Sagen & Aberglaube

Der Klabautermann

 Es heißt, wenn die Seele eines verstorbenen Kindes in einen Baum gefahren ist und dessen Holz in einem Schiff verbaut wurde, so wohnt in diesem Schiff ein Klabautermann.

  Der Klabautermann (vom niederdeutschen klabastern = poltern, lärmen) ist ein guter und hilfreicher Schiffsgeist, der meist unsichtbar ist. Nachts geht er klopfend durch das Schiff, immer auf der Suche nach faulen Planken. Hierdurch zeigt er dem Schiffszimmermann, wo es etwas zu reparieren gilt. Deshalb wird er oft mit einem Hammer in der Hand dargestellt.

   Der Klabautermann weiß alles über die Seefahrt in allen ihren Künsten und besitzt ein überragendes musikalisches Talent. Es wird ihm nachgesagt, dass er über Bord gefallene Seeleute rettet.

   Wenn der Klabautermann sich einmal zeigen sollte, dann, weil er das Schiff vor dem sicheren, baldigen Untergang verlassen wird.

Aufgabenstellung
Wonach sucht der Klabautermann laut dem Text über den Klabautermann, wenn er nachts klopfend durch das Schiff geht?

Bereitgestellte Daten
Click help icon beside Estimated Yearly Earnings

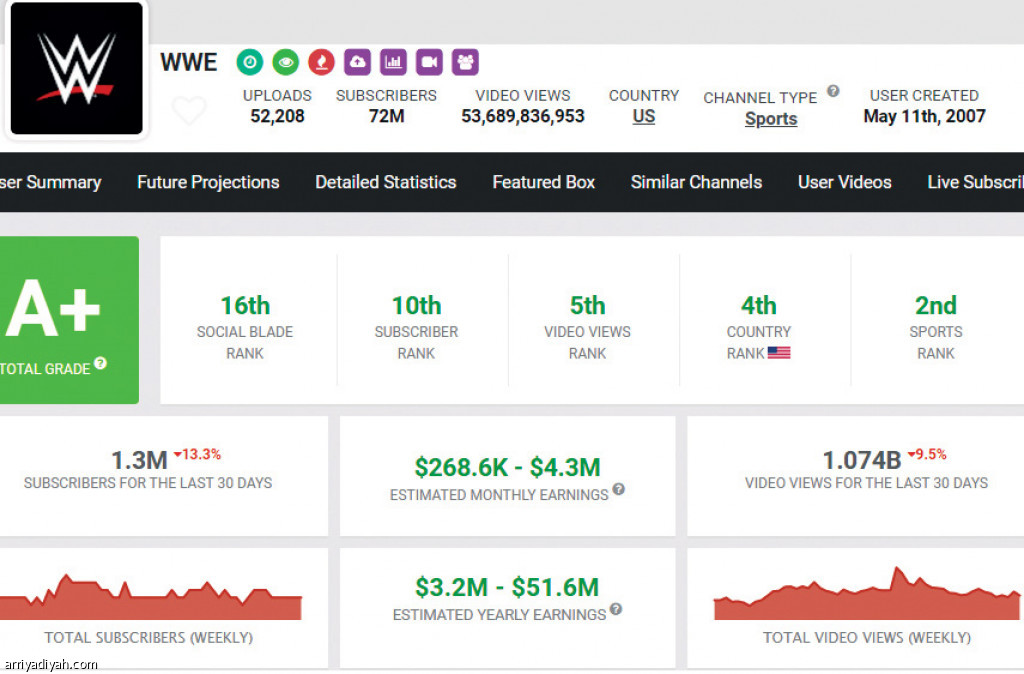click(616, 609)
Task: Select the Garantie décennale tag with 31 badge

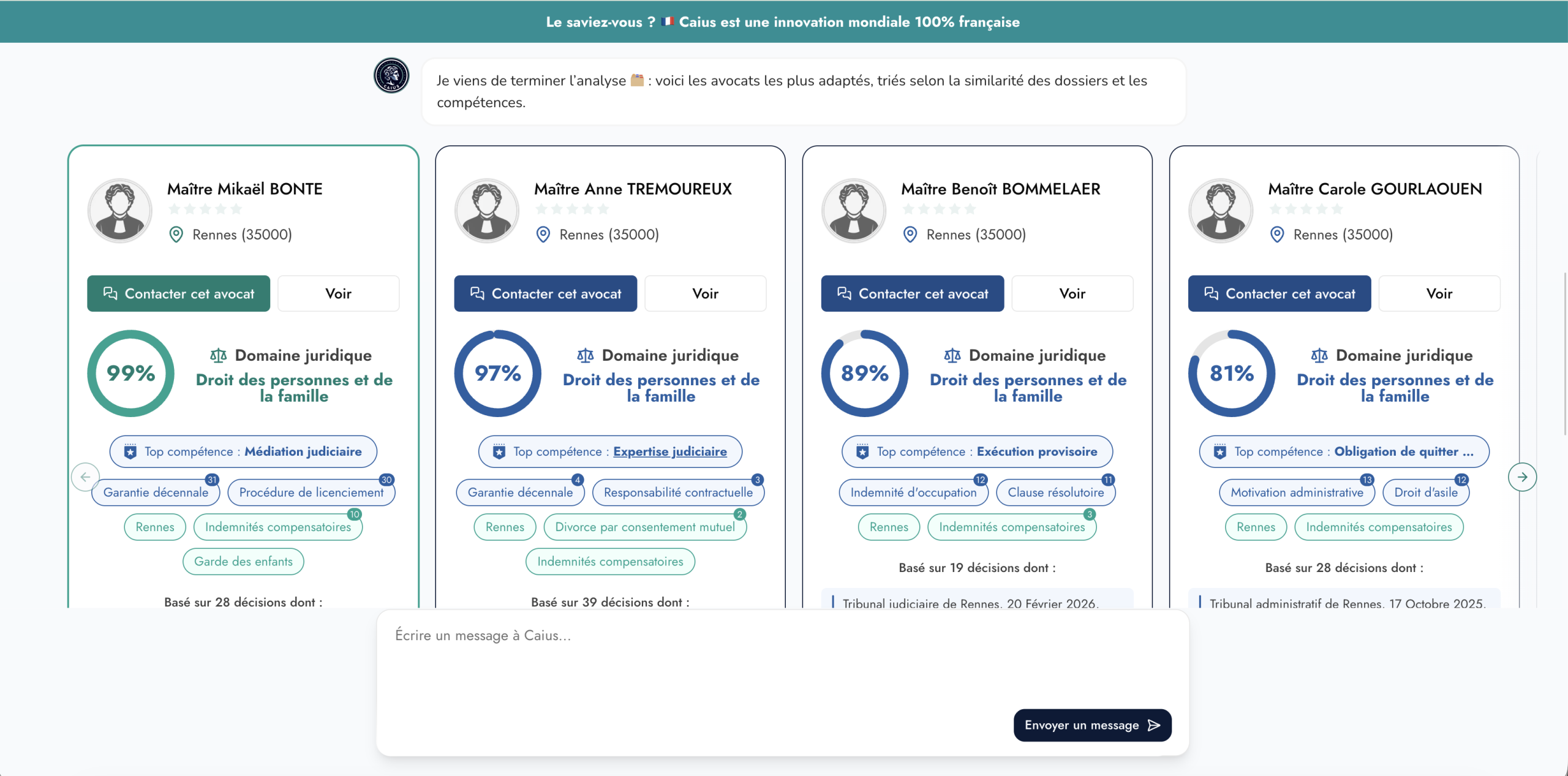Action: (156, 492)
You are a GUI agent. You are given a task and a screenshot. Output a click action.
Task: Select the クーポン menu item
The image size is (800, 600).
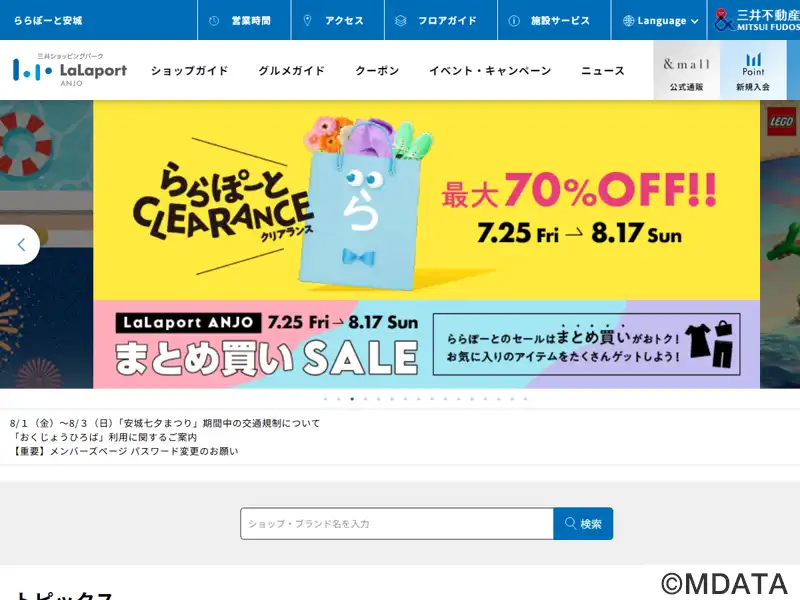click(377, 70)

Antwort zur Aufgabe
Nach faulen Planken.